Text section:
Saturation Equation: An Analytical Expression for Partial Saturation during Wicking Flow in Paper Microfluidic Channels.

The design and fabrication of paper-based microfluidic devices is critically dependent on modeling fluid flow through porous paper membranes. A commonly observed phenomenon is partial saturation, i.e., regions of the paper membrane not being filled completely due to pores of different sizes. The most comprehensive model to date of partial saturation during wicking flow in paper is the Richards equation. However, the solution to the Richards equation requires numerical solvers like COMSOL, which makes it largely inaccessible to the paper microfluidics and lateral flow assay community. There is therefore a need for a simple and appropriate model of partial saturation in paper membranes, easily usable by the wider research community. In the current work, we present an approach to model paper membranes as a bundle of parallel capillaries whose radii follow a two-parameter log-normal distribution. Application of the Washburn equation to the bundle provides a distribution of fluid fronts, which can be used to calculate saturation. Using this approach, we developed the "saturation equation"─an explicit analytical expression to calculate saturation as a function of space and time in 1D wicking flow. Experimentally obtained data for spatiotemporal saturation for four different paper materials were fit to this analytical model to obtain parameters for each material. Results obtained from this analytical model match well with both experimental data and numerical results obtained from the Richards equation. The availability of an explicit analytical expression for partial saturation will enable incorporation of the critical phenomenon of partial saturation in the design of paper microfluidic devices.

Information shown:

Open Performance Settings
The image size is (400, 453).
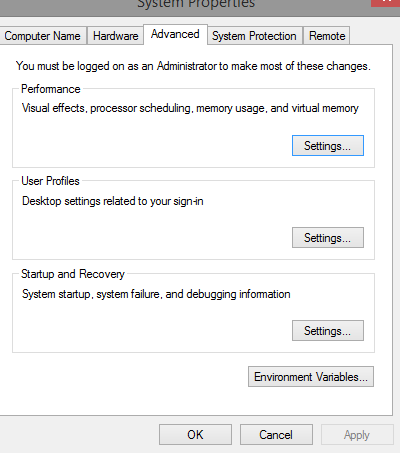328,146
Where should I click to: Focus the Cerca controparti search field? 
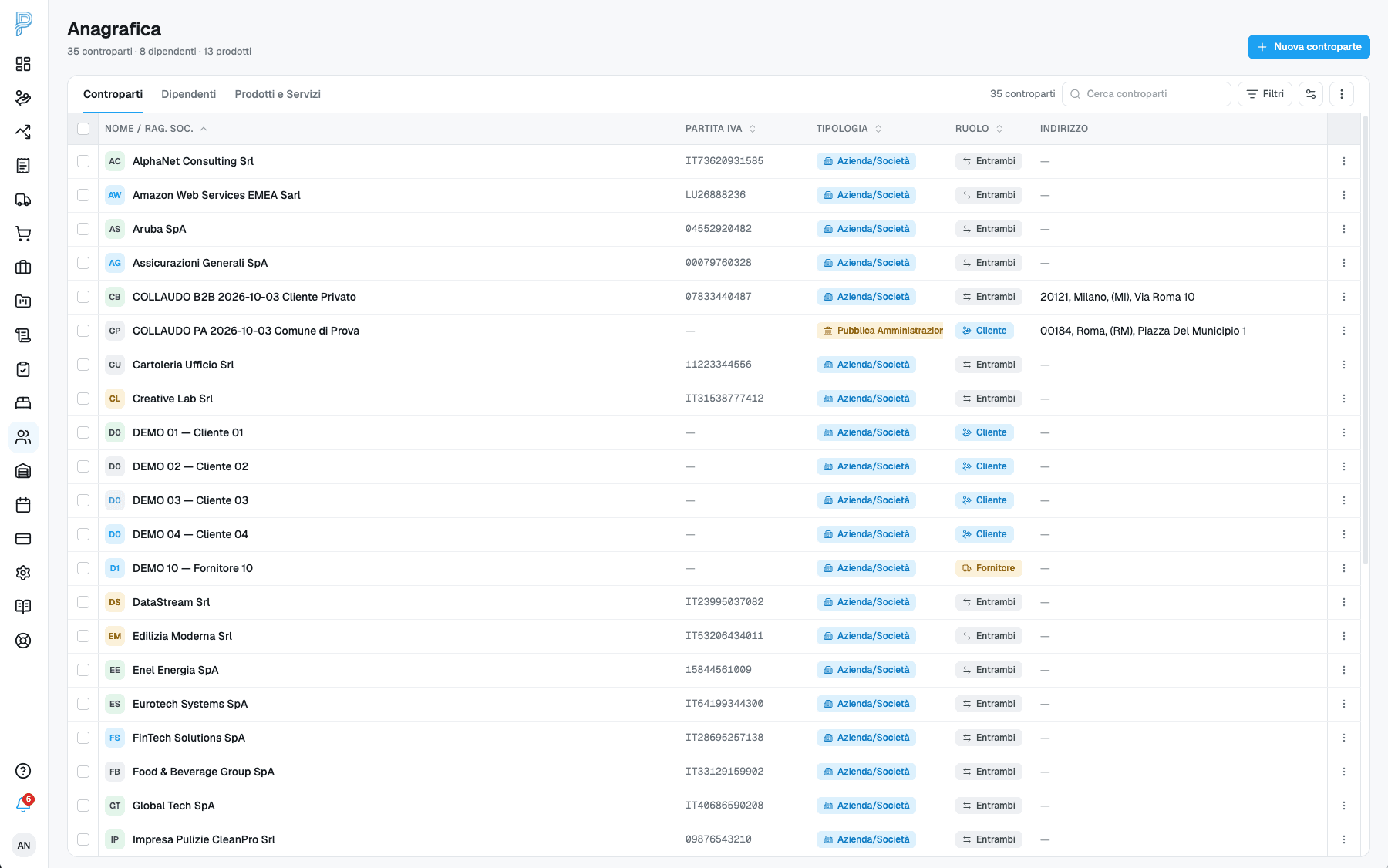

Aim of the task: Condense the text on partial saturation in paper microfluidic channels above into two sentences.

Response to the task: Partial saturation in paper membranes is best described by the Richards equation, but because it must be solved numerically with tools like COMSOL, it is largely inaccessible to the paper microfluidics community. The work models paper as a bundle of parallel capillaries with log-normally distributed radii and applies the Washburn equation to derive an explicit "saturation equation" for 1D wicking flow that matches both experimental data and Richards equation results.